The trouble with writing this story is that it is all about sex. It would take great skill to write non pornography.

Bonnie Grove said...

Dina: Z First? New imprint? I'm out of touch with the wild and wonderful happenings at Z. Congratulations on your upcoming release! We're thrilled for you!

Dispelling romantic myth. A formidable, and thankless task. There is something about love that makes us stupid--grinning, delirious stupid. :D

BK: Woman as prize is an issue for me, too. People aren't carnival booth rewards, and women shouldn't be understood as prizes to be won (even on a subtle level). I think the myth (to reference back to Dina's comment) that most people struggle with (or embrace) is the notion that there is just one person "out there" that was made for you. Fate. Soul mate. And the quest of life is to find that one person who will complete you.
That's tough to swallow, even for me. And I'm someone who is married to that "soul mate" that "perfect match".
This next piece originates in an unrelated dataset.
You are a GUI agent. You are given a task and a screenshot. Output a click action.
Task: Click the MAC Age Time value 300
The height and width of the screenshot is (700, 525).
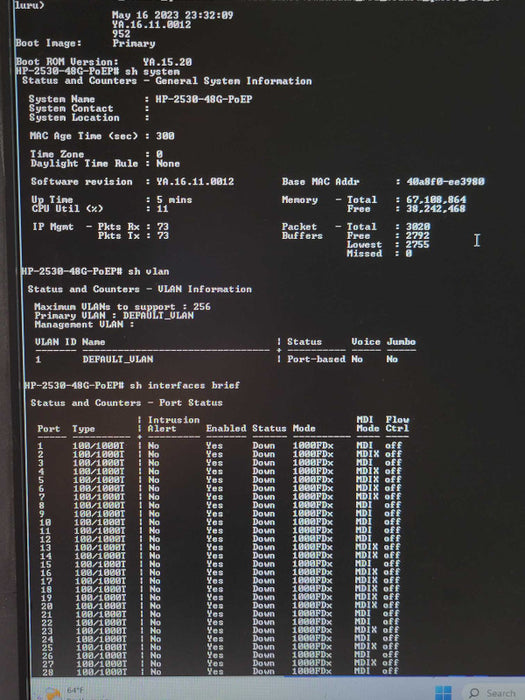(165, 136)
Johnnie: I agree completely, Debbie's premise is so intriguing. Just those few words pulled me into her story world. LOVED it. I hope she writes it one day.

Bonnie Grove said...

Dina: WhiteFire might have a bestseller on its hands. I know in the US the gay "issue" is a big one. In Canada, not so much.

Josey: Great story! That novel would keep the reader on her toes. Will they, won't they? Ekk!
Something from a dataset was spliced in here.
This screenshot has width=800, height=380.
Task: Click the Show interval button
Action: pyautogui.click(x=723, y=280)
Susie: Ugly druggies fall in love. I would buy that one. Serious.

Lynn: I, for one, love time travel stuff. I hope you write it, Lynn!

Bonnie Grove said...

Camille: there's something in life we can only glimpse through stories of loss. Gossamer ideas that feel like the beating of angles wings.
Blessed is the teller who can story that shimmer.

Cherry: In terms of categorizing novels, it's tricky business. You're correct when you point out that Patti's novels and mine have romantic threads--strong ones. But you can't slot them in the romance genre (one of the issues writers like the six of us have is our work touches on so many different aspects, they often defy (or confuse) categorical description, and often are lumped into that "non-genre" lot.

Bonnie Grove said...

Jennifer: Very interesting premise! HIstorical, yet up to the minute in terms of the issues it address. We're cheering you on!

Dina: Woo Hoo! You're amazing.

Henrietta: If this story is burning to get out, try you must. Don't worry about details. Tell the story.

Sharon K. Souza said...

Cherry: Bonnie is right; our fiction is hard to categorize. Mine is labeled Contemporary Women's Fiction. That says it best. There tends to be a romantic thread through my stories, but it's not the focus of the story.

Cherry Odelberg said...

Thanks Bonnie and Sharon. I shall sally forth feeling comfortable in a non-genre label.

Despite that both my works in progress do end in relationship, and the theme of one is: every girl needs a hero - the kind of hero with full blown integrity; I think the chapters have more to do with psychological and emotional health and maturity; or God providing abundantly above all we can ask or think; than they do with romance.